Transponders are used to provide aircraft spacing information to the ATC relating to wingtip vortices and the to protect against excessive turbulence created thereby. Unfortunately, transponders and the radar associated therewith often do not provide information to the controllers relating to the precise time at which each aircraft takes off or lands, since radar coverage often does not extend to the ground. Under these conditions, the ATC does not know precisely when a plane takes off or land, so the spacing (time at which following aircraft are permitted to take off or land on the same runway) is uncertain.
Overhauling the current ATC system is a costly proposition, so it is desired that any new system rely largely upon existing technology. Besides, it is not clear that a new ATC system of largely the same form as the present system would help to significantly limit confusion. One simple and relatively inexpensive solution is to keep the current ATC system in place, but equip all aircraft with some form of warning system that can alert a pilots of closely positioned aircraft which are following a potentially conflicting trajectory.
U.S. Pat. No. 5,153,823 which issued Oct. 6, 1992 to Fraughton et al.; and U.S. Pat. No. 4,835,537 which issued May 30, 1989 to Manion illustrate systems which present navigational information from a first aircraft to another aircraft. If there is a probability of a collision, an electronic warning will be provided on board the second aircraft. The difficulty with these systems is that they rely upon past and present tracking information only.

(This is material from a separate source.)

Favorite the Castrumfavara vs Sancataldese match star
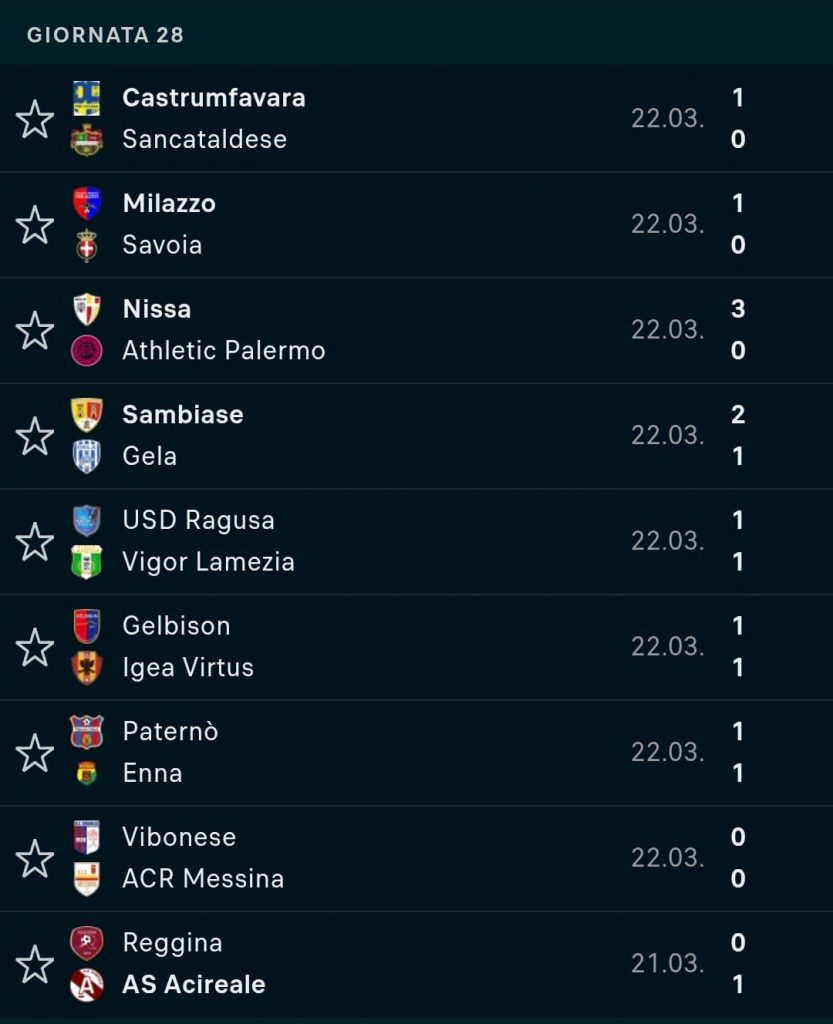 pyautogui.click(x=35, y=119)
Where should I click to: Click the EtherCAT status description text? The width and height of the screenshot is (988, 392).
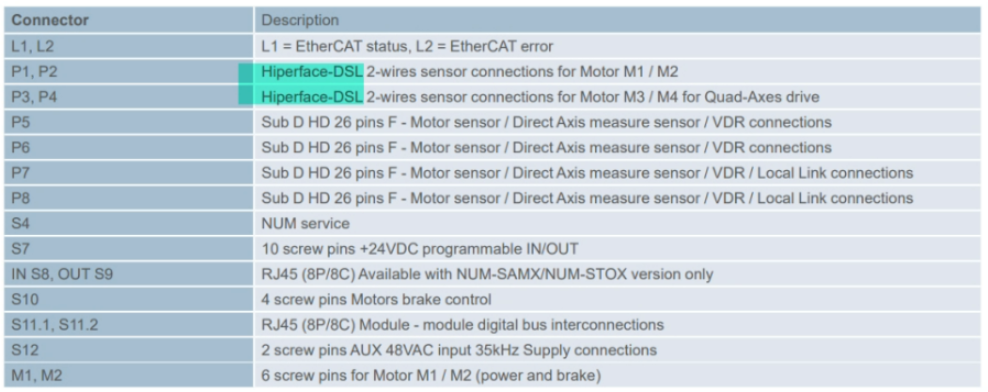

The tracking velocity used in predicting future collisions in these systems will not take probabilistic future tracking into consideration (there is no change in predicted future aircraft velocity and/or direction based upon changes of velocities of the aircraft.) Considering that collision avoidance is often based upon split second decisions by both the pilot and ATC, more reliable predictions about future aircraft tracking would be highly desirable. In addition, both of these prior art patents utilize only a single receiver.
It would be highly desirable to provide a system by which aircraft and ATC could more accurately determine future projections of paths of travel of other aircraft, relative to their aircraft, in their vicinity. It would be preferably that this system be a non-interrogatory type system. Non-interrogatory type systems are also preferred since the channels required for these transmissions are numerous. In congested airspace, congested channels are capable of providing erroneous or conflicting information.